Stakeholder challenges Applebee’s compensation policies

GREENWICH Conn. Breeden Partners LP, a hedge fund that holds a 5-percent stake in Applebee’s International Inc., criticized the restaurant company’s compensation practices, alleging that such practices as executives’ liberal use of the corporate jet was part of a “broader set of problems at the top of the company,” according to a letter from Breeden to Applebee’s filed with regulators late Friday.

Breeden, based here, said Applebee’s compensation structure is not truly linked to performance and is set up to allow personal use of the company plane, as exemplified by trips on the craft by former chief executive Lloyd Hill to and from a beach house in Galveston, Texas, according to the filing. Breeden said the jet had flown into Galveston 29 times between April 2006 and January 2007, yet the Applebee’s nearest to the city is 40 miles away.

Applebee’s could not be reached for comment by press time.

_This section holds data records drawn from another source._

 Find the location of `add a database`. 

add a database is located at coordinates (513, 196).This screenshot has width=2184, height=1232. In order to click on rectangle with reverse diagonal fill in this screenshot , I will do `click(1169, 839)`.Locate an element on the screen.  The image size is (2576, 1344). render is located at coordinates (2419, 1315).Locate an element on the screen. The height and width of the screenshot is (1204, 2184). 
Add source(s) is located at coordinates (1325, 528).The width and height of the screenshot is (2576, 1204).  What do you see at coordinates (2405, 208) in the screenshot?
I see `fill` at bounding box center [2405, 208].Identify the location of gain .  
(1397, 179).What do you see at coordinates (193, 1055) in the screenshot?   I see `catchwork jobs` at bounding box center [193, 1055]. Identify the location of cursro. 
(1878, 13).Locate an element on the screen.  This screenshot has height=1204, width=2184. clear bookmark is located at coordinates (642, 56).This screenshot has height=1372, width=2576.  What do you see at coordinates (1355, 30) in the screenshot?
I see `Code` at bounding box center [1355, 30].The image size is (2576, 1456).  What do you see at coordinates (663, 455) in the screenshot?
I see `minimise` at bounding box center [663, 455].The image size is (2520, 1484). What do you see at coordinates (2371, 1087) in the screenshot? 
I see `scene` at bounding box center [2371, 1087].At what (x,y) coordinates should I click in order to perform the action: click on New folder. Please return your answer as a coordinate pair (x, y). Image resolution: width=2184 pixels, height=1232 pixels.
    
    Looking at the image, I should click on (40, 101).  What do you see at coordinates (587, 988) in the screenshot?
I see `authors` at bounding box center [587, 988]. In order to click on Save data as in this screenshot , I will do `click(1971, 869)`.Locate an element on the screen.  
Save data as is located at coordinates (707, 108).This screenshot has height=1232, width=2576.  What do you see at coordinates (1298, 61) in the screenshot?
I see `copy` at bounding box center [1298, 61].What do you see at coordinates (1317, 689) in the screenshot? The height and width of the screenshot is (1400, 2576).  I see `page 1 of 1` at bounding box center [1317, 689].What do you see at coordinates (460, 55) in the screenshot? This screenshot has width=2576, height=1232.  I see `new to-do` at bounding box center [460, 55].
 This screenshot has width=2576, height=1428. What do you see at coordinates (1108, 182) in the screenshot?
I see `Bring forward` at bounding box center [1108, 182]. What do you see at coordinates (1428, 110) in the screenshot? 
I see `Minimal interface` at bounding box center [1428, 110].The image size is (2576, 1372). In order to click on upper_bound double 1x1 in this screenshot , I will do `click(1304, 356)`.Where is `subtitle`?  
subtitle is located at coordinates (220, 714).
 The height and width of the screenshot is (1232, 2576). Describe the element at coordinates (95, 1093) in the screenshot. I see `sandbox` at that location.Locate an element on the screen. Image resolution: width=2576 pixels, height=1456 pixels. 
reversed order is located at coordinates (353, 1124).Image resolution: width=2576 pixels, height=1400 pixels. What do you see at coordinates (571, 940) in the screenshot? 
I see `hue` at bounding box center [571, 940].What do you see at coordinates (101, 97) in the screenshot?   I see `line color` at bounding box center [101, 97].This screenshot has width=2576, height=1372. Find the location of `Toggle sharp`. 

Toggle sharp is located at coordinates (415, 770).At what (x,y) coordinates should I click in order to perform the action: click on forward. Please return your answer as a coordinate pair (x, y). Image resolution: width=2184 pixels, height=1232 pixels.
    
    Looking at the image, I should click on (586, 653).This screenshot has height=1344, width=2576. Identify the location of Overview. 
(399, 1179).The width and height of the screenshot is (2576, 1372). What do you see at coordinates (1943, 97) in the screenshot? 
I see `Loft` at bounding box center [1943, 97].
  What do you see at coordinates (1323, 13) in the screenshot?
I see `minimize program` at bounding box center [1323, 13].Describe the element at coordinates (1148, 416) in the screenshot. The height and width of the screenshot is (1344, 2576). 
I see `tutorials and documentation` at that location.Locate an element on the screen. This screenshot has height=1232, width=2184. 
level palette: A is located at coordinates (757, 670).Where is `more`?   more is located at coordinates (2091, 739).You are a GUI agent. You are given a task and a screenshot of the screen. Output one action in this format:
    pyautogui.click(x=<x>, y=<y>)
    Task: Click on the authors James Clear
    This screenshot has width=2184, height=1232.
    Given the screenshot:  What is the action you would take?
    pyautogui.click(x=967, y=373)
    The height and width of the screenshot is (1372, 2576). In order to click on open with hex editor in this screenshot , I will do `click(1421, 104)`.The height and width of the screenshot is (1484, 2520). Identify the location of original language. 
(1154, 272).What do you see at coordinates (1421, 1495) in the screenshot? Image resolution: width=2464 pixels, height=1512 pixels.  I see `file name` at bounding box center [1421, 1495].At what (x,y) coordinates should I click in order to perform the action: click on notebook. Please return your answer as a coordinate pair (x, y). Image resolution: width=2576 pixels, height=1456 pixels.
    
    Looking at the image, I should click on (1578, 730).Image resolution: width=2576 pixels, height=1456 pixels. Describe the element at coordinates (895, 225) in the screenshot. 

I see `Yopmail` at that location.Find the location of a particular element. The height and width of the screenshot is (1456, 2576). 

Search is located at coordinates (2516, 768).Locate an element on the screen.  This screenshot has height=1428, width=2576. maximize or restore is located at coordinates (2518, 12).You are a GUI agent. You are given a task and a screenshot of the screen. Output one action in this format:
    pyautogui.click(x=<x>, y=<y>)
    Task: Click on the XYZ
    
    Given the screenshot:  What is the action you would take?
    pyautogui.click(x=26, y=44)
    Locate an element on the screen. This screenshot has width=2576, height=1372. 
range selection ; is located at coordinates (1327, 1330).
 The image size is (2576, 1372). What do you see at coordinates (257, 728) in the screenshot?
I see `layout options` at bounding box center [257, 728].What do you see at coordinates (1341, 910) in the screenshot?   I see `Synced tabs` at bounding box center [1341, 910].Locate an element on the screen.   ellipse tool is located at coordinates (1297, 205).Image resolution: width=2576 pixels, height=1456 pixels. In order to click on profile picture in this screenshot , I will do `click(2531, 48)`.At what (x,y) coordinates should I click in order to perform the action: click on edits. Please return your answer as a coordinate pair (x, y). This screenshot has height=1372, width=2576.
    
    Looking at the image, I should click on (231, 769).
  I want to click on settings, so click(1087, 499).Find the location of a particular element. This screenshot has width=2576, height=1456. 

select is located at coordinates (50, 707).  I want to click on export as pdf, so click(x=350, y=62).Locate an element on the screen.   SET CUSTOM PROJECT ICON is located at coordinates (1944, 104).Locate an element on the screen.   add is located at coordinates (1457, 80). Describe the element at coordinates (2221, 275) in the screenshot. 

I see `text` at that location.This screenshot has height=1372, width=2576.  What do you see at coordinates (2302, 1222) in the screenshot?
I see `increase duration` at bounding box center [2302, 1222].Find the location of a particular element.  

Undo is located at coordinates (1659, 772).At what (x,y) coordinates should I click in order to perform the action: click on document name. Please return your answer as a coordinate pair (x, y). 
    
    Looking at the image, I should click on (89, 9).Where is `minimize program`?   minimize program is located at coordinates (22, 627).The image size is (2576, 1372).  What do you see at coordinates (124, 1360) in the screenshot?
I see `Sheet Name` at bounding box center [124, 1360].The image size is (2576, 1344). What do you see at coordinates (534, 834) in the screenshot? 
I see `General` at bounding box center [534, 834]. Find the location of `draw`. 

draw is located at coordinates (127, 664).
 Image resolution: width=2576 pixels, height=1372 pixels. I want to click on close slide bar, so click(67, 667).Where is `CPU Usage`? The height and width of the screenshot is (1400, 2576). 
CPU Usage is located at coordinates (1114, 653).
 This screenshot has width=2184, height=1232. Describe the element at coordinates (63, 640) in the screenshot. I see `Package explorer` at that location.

On Jan. 25, Breeden’s founder, Richard Breeden, a former U.S. Securities and Exchange Commission chair, sent a letter to Applebee’s compensation committee chair, Douglas R. Conant, the chief executive of Campbell Soup Co. The letter said Applebee’s compensation structure should be changed to “eliminate unnecessary expense and unhealthy practices,” especially during a time of “abysmal” financial performance.

The hedge fund suggested an immediate ban to personal use of corporate aircraft and a moratorium on any incentive compensation for senior executives.

Breeden said in December it would nominate four members to Applebee’s board of directors in an effort to turnaround the casual-dining giant that has posted slowed sales and below-par shareholder returns for the past three years.

Applebee’s operates or franchises more than 1,900 namesake restaurants.